[Brief]
Your output should contain every record, unchanged.

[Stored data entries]
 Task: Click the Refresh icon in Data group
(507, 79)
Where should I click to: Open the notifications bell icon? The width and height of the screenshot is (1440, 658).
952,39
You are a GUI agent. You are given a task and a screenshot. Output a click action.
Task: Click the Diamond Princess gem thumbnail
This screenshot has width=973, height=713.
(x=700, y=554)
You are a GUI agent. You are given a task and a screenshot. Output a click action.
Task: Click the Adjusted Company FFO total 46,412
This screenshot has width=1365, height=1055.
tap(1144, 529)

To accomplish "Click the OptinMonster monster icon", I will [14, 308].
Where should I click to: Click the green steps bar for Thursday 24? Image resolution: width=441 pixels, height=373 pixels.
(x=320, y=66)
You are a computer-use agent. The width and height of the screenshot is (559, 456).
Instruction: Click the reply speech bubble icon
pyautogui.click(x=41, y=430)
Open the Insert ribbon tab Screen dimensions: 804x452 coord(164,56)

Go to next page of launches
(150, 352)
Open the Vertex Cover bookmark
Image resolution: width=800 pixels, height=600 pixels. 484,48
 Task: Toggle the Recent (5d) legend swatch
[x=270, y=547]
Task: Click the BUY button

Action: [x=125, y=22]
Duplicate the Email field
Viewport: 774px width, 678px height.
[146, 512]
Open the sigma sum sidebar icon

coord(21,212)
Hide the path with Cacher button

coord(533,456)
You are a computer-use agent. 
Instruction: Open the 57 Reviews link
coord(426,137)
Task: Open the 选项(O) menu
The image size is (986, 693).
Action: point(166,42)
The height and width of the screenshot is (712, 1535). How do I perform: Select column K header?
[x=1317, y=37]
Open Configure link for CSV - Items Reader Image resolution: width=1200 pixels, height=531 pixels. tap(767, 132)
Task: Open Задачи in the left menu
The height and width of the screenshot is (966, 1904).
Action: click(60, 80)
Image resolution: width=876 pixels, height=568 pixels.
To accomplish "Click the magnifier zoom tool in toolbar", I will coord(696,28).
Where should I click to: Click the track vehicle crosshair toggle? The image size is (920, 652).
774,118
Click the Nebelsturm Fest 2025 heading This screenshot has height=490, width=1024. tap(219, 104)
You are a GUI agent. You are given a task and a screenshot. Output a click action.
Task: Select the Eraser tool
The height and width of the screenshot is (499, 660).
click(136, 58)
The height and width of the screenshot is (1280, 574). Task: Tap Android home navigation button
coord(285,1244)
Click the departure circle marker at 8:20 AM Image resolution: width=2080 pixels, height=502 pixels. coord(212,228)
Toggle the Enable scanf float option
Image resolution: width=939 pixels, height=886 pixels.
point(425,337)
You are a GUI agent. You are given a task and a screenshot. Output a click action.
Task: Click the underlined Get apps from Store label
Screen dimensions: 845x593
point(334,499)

[Finished exercise]
 Task: Click the Refresh icon in Data group
(507, 79)
Where should I click to: Open the notifications bell icon? The width and height of the screenshot is (1440, 658).
952,39
You are a GUI agent. You are given a task and a screenshot. Output a click action.
Task: Click the Diamond Princess gem thumbnail
This screenshot has width=973, height=713.
(x=700, y=554)
You are a GUI agent. You are given a task and a screenshot. Output a click action.
Task: Click the Adjusted Company FFO total 46,412
This screenshot has width=1365, height=1055.
tap(1144, 529)

To accomplish "Click the OptinMonster monster icon", I will [14, 308].
Where should I click to: Click the green steps bar for Thursday 24? Image resolution: width=441 pixels, height=373 pixels.
(x=320, y=66)
You are a computer-use agent. The width and height of the screenshot is (559, 456).
Instruction: Click the reply speech bubble icon
pyautogui.click(x=41, y=430)
Open the Insert ribbon tab Screen dimensions: 804x452 coord(164,56)

Go to next page of launches
(150, 352)
Open the Vertex Cover bookmark
Image resolution: width=800 pixels, height=600 pixels. 484,48
 Task: Toggle the Recent (5d) legend swatch
[x=270, y=547]
Task: Click the BUY button

Action: [x=125, y=22]
Duplicate the Email field
Viewport: 774px width, 678px height.
[146, 512]
Open the sigma sum sidebar icon

coord(21,212)
Hide the path with Cacher button

coord(533,456)
You are a computer-use agent. 
Instruction: Open the 57 Reviews link
coord(426,137)
Task: Open the 选项(O) menu
The image size is (986, 693).
Action: point(166,42)
The height and width of the screenshot is (712, 1535). How do I perform: Select column K header?
[x=1317, y=37]
Open Configure link for CSV - Items Reader Image resolution: width=1200 pixels, height=531 pixels. tap(767, 132)
Task: Open Задачи in the left menu
The height and width of the screenshot is (966, 1904).
Action: click(60, 80)
Image resolution: width=876 pixels, height=568 pixels.
To accomplish "Click the magnifier zoom tool in toolbar", I will coord(696,28).
Where should I click to: Click the track vehicle crosshair toggle? The image size is (920, 652).
774,118
Click the Nebelsturm Fest 2025 heading This screenshot has height=490, width=1024. tap(219, 104)
You are a GUI agent. You are given a task and a screenshot. Output a click action.
Task: Select the Eraser tool
The height and width of the screenshot is (499, 660).
click(136, 58)
The height and width of the screenshot is (1280, 574). Task: Tap Android home navigation button
coord(285,1244)
Click the departure circle marker at 8:20 AM Image resolution: width=2080 pixels, height=502 pixels. coord(212,228)
Toggle the Enable scanf float option
Image resolution: width=939 pixels, height=886 pixels.
point(425,337)
You are a GUI agent. You are given a task and a screenshot. Output a click action.
Task: Click the underlined Get apps from Store label
Screen dimensions: 845x593
point(334,499)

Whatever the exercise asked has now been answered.